Originally posted by Laurentiu Cristofor Originally posted by RioRico: One kinky trick: Thread a mount-reversal ring onto the front of a prime. Shoot as normal. For close work, just flip the lens over!
I tried this with a 28mm, but focusing range was small and working distance was short too. Plus, it requires removing the lens from the mount, which I avoid to do outdoors.
Yes, 28mm is too short, and the trick sucks amid dusty environments. But it's cheap!
Any prime reversal trick requires shooting at the PK register distance of ~4.5cm, too close for much outdoor work. Zooms are another matter. The A35-80/4-5.6 trick I mentioned has a wide range of working distances. I'm testing it right now with a 49mm-PK mount reversal ring whose base is about 4.5mm thick. I'm measuring CFD (close focus distance) from the lens front, and the magnification:
* At 35mm: CFD= ~6cm, M= ~2:1
* At 80mm: CFD= ~17cm, M= ~1:2.5
And it reaches infinity focus at around 75mm. The lens is rotten when used normally, but decent when reversed. A nifty fifteen-bucks macro solution, eh?

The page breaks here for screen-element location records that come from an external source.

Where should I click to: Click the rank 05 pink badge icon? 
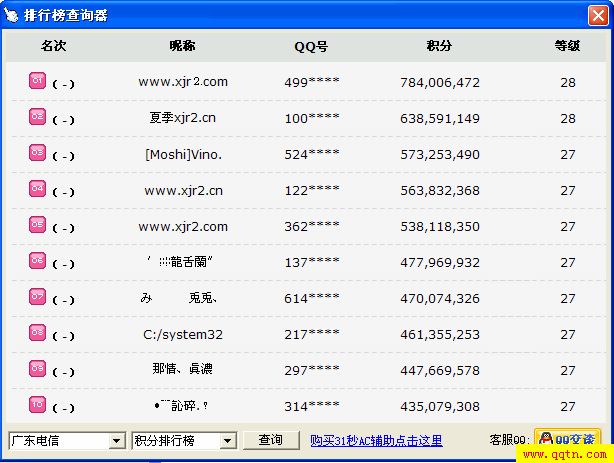(37, 225)
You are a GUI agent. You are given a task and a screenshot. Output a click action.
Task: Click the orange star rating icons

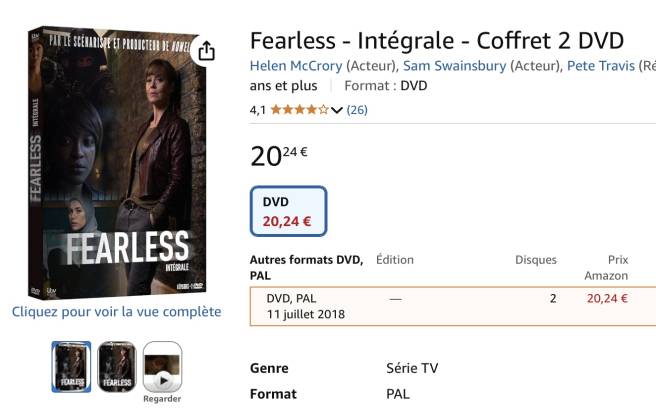coord(299,110)
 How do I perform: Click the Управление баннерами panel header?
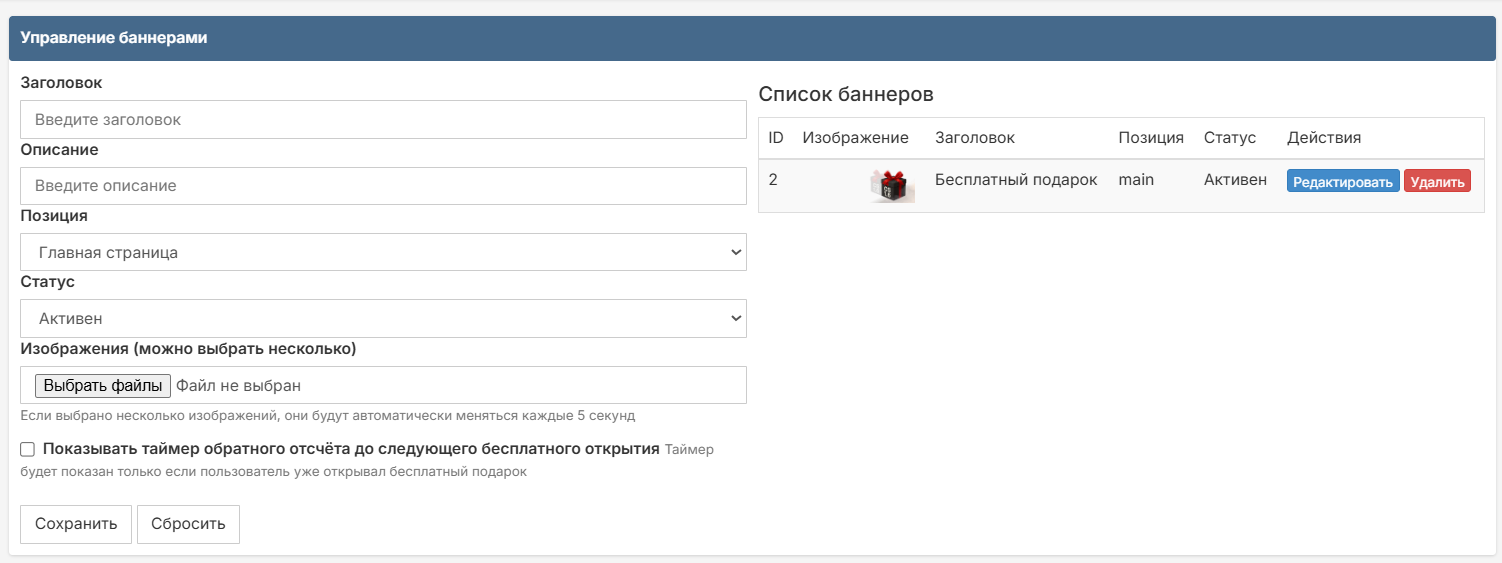pos(114,38)
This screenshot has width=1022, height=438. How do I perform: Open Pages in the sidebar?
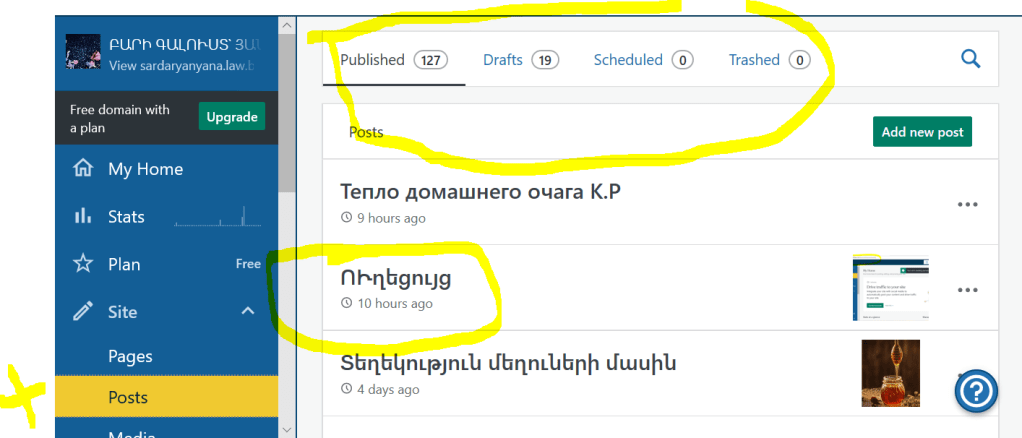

These numbers are ONLY for this lens with this adapter. Similar M- or A-type cheap midrange zooms will give different results. A 28-70 or 35-70 likely won't reach infinity focus. A 28-90 will likely go 'way beyond infinity, as well as having a longer CFD and less magnification at 90mm, but I'm too lazy to test that right now.
Or am I? Aww, what the hell, let's see what happens! I'll put my Quantaray (Sigma) 28-90/3.5-5.6 onto a 55mm-PK mount-reversal ring with a base about 2mm thick.
* At 28mm: CFD= ~5cm, M= ~2.5:1
* At 90mm: CFD= ~28cm, M= ~1:4
And it also reaches infinity focus at around 75mm. The Quantaray is rather better than the A35-80 when used normally, but it's still no prize-winner. I'll leave testing of 70mm zooms to someone else. Any volunteers?